TASK INSTRUCTIONS | Take the line that contains "This screenshot has width=563, height=540." and each line after it to the end of the material below, and return them exactly, minus the pictures.

GIVEN ENTRIES |
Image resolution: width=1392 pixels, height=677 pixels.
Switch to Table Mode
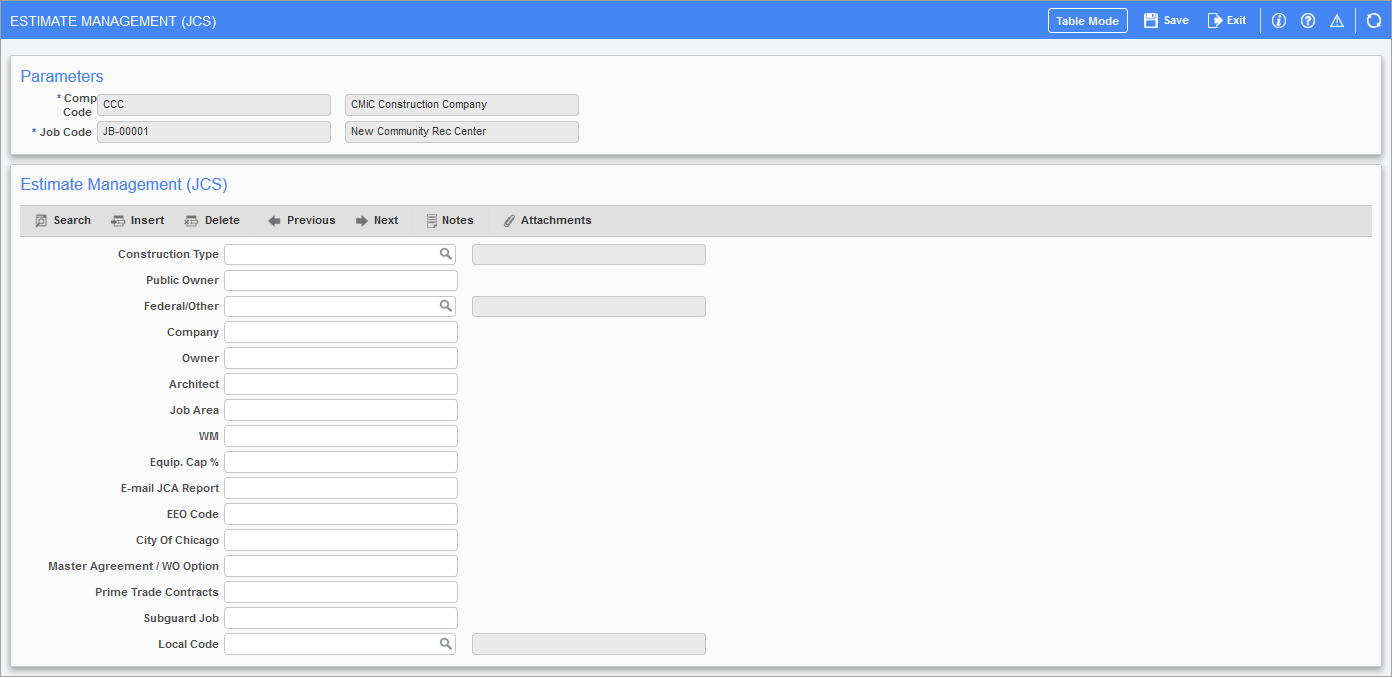[1087, 19]
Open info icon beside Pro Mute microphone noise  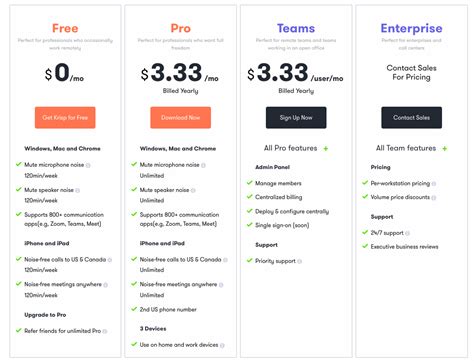203,165
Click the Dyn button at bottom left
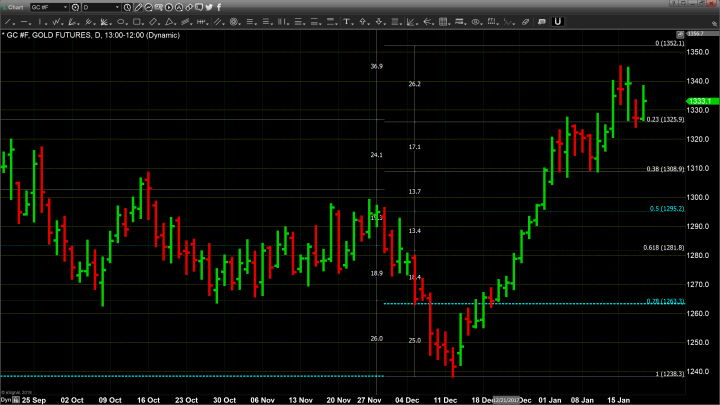720x405 pixels. click(x=6, y=400)
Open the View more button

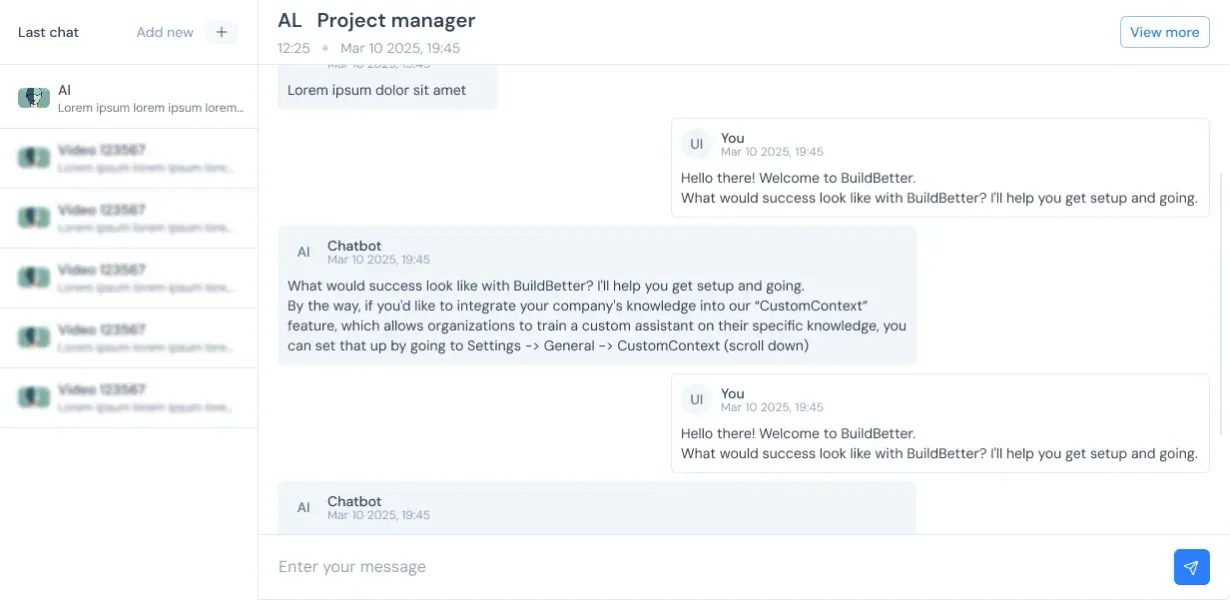(1164, 32)
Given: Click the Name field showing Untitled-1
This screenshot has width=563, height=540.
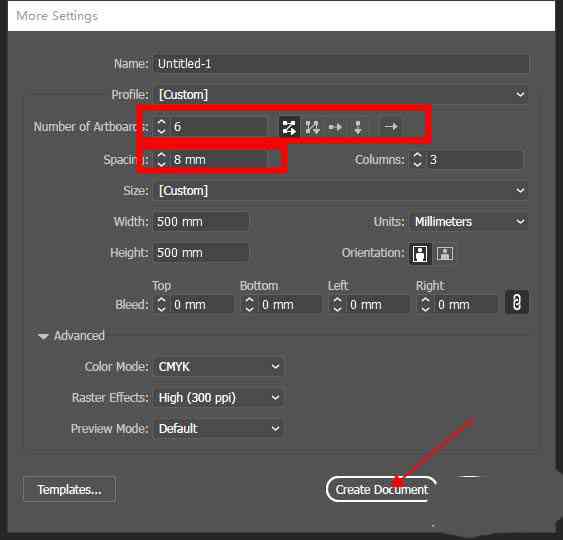Looking at the screenshot, I should click(x=341, y=64).
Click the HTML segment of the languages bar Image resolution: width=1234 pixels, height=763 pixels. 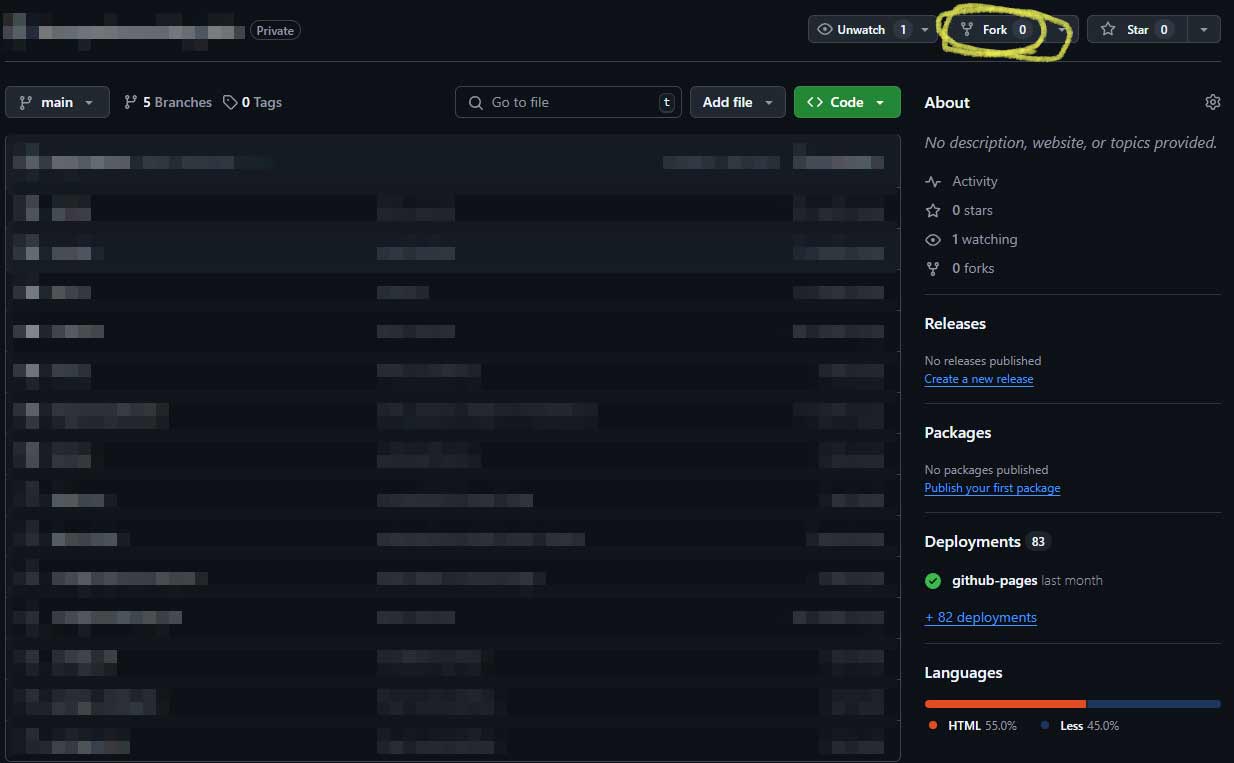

ANSWER |
This screenshot has width=563, height=540.
Looking at the screenshot, I should click(x=341, y=64).
Click the HTML segment of the languages bar Image resolution: width=1234 pixels, height=763 pixels. 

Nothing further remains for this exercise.